Recorded information
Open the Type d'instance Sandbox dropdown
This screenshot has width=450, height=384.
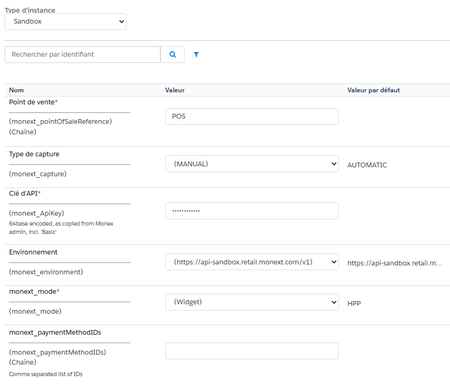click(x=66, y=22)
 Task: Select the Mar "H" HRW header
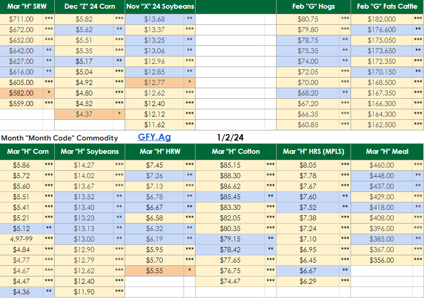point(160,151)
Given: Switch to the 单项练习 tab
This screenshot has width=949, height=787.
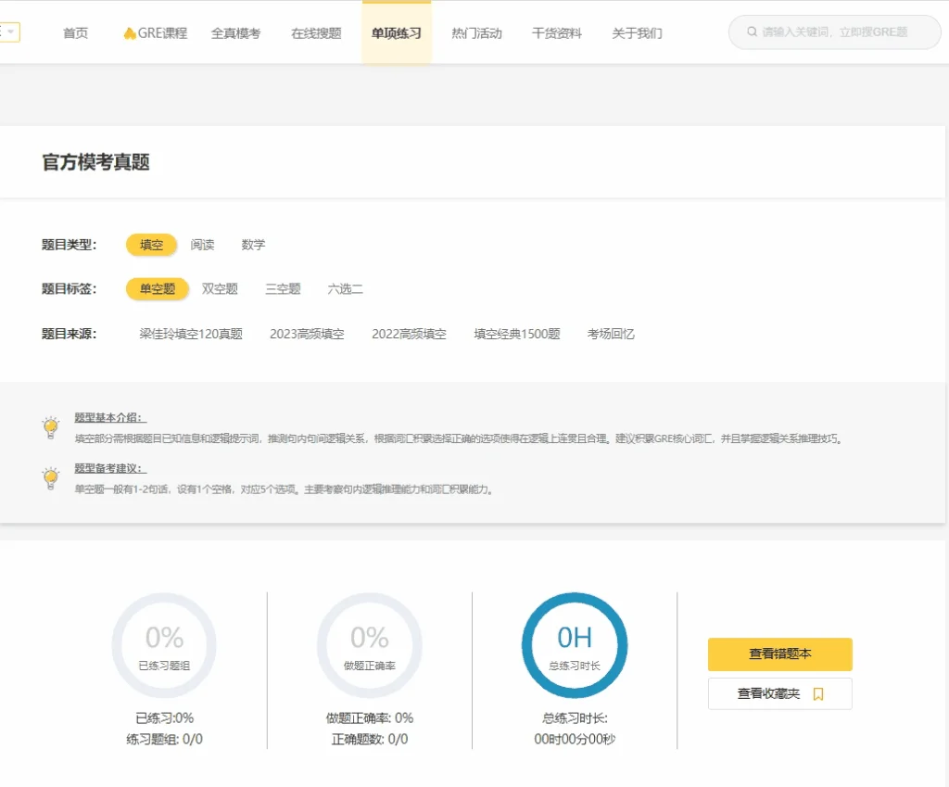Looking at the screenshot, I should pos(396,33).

--

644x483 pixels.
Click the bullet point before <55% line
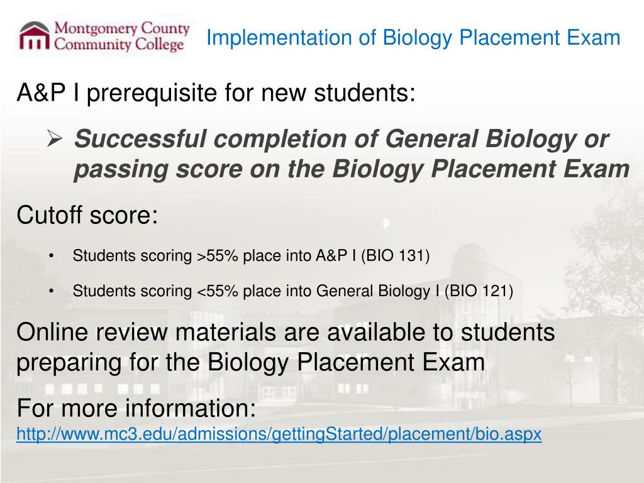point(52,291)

Task goal
Starting with the line that contains "Task: Select the" and going on through the line that contains "Looking at the", rewrite those lines as a JSON list of strings with one string per line and no blank lines. Leave the pictures out of your answer.

Solution
[
  " Task: Select the Mar \"H\" HRW header",
  "point(160,151)",
  "Given: Switch to the 单项练习 tab",
  "This screenshot has width=949, height=787.",
  "Looking at the screenshot, I should pos(396,33)."
]